Sam kept pens in bags A and B. Bag A contained twice as many pens as bag B. In bag A, \( \frac{1}{5} \) of the pens were red pens. In bag B, \( \frac{1}{3} \) of the pens were red pens. What fraction of Sam's pens were red pens?

Let's denote the number of pens in bag B as \( b \). According to the problem, bag A contains twice as many pens, which means bag A has \( 2b \) pens. Now, let's find the number of red pens in each bag: - In bag A, \( \frac{1}{5} \) of the pens are red. Therefore, the number of red pens in bag A is: \[ \text{Red pens in A} = \frac{1}{5} \times 2b = \frac{2b}{5} \] - In bag B, \( \frac{1}{3} \) of the pens are red.

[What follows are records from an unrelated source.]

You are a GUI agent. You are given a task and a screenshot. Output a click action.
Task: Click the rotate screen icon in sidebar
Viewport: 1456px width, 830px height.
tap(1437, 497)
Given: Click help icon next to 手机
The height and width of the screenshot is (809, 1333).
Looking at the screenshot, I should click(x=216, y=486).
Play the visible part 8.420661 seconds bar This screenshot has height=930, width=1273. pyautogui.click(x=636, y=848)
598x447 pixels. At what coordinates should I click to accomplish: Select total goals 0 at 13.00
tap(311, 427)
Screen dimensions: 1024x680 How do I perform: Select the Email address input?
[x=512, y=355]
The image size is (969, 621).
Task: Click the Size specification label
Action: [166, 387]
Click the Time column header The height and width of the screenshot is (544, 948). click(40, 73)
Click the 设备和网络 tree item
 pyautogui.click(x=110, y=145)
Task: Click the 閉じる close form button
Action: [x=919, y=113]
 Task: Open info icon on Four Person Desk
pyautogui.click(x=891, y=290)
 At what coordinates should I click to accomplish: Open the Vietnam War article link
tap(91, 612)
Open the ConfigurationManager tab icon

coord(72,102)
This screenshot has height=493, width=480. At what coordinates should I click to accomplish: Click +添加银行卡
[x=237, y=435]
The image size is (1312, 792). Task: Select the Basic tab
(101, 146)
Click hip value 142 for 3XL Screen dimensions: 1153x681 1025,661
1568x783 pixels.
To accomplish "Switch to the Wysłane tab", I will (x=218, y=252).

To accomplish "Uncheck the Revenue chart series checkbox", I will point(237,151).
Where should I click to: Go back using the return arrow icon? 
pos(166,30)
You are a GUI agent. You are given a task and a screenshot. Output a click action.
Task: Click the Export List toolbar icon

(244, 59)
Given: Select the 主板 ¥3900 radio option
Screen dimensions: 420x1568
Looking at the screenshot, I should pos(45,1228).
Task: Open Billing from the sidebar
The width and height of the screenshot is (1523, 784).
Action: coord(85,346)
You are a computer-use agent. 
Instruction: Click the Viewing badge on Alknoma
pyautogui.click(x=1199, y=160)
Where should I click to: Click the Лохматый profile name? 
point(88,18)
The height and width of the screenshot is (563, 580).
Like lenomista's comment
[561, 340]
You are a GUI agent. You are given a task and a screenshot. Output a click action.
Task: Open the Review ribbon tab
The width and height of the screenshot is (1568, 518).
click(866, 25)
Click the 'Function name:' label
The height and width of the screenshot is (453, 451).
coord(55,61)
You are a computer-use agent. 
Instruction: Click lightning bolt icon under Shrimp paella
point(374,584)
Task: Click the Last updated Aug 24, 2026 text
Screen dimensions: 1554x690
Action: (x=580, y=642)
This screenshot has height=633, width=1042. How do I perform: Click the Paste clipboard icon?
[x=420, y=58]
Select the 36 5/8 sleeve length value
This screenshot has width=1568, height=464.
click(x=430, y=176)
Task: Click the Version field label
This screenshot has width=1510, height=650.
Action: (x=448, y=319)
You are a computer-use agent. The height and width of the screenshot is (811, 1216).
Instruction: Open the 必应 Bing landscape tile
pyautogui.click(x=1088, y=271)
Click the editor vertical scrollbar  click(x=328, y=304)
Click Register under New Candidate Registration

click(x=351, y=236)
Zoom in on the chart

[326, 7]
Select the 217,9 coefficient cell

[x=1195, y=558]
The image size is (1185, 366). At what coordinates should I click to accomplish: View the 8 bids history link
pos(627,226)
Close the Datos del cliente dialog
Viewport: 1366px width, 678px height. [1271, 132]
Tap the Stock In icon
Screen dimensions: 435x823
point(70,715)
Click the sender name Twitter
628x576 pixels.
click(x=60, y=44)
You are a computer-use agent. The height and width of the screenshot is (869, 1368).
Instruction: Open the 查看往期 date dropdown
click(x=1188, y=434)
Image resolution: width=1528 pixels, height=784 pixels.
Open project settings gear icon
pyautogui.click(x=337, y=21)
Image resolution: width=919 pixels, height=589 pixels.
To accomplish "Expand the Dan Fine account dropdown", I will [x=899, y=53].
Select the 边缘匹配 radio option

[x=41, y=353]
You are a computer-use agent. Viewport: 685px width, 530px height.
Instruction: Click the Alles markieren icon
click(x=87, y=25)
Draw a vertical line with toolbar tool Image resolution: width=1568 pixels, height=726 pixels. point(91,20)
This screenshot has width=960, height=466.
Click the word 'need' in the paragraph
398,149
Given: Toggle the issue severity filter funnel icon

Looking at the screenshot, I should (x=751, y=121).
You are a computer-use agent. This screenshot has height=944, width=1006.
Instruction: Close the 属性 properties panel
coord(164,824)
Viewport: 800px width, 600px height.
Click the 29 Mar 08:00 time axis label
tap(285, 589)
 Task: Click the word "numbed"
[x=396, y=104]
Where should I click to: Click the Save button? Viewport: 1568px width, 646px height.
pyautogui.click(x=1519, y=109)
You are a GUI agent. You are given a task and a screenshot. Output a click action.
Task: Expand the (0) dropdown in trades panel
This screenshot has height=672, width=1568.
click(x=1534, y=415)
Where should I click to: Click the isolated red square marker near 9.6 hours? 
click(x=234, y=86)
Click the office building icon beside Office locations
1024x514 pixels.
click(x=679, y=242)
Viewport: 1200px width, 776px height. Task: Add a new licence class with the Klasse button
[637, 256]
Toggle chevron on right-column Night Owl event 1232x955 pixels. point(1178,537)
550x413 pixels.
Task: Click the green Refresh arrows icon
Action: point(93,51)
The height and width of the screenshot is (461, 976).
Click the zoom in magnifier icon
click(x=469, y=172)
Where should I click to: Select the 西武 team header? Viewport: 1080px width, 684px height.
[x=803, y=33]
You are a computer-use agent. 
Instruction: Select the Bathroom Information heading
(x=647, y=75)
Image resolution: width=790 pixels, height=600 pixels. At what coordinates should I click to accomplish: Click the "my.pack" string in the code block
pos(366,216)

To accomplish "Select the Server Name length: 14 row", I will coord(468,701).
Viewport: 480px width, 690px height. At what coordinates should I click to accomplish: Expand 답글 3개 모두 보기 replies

Therefore, the number of red pens in bag B is: \[ \text{Red pens in B} = \frac{1}{3} \times b = \frac{b}{3} \] Now, let's calculate the total number of pens Sam has: \[ \text{Total pens} = b + 2b = 3b \] Next, we find the total number of red pens: \[ \text{Total red pens} = \frac{2b}{5} + \frac{b}{3} \] To add these fractions, we need a common denominator, which will be 15: \[ \frac{2b}{5} = \frac{2b \times 3}{5 \times 3} = \frac{6b}{15} \] \[ \frac{b}{3} = \frac{b \times 5}{3 \times 5} = \frac{5b}{15} \] Now, we can add the red pens: \[ \text{Total red pens} = \frac{6b}{15} + \frac{5b}{15} = \frac{11b}{15} \] Now we can find the fraction of Sam's total pens that are red: \[ \text{Fraction of red pens} = \frac{\text{Total red pens}}{\text{Total pens}} = \frac{\frac{11b}{15}}{3b} \] Simplifying the fraction: \[ = \frac{11b}{15 \times 3b} = \frac{11b}{45b} = \frac{11}{45} \] Thus, the fraction of Sam's pens that were red pens is: \[ \frac{11}{45} \]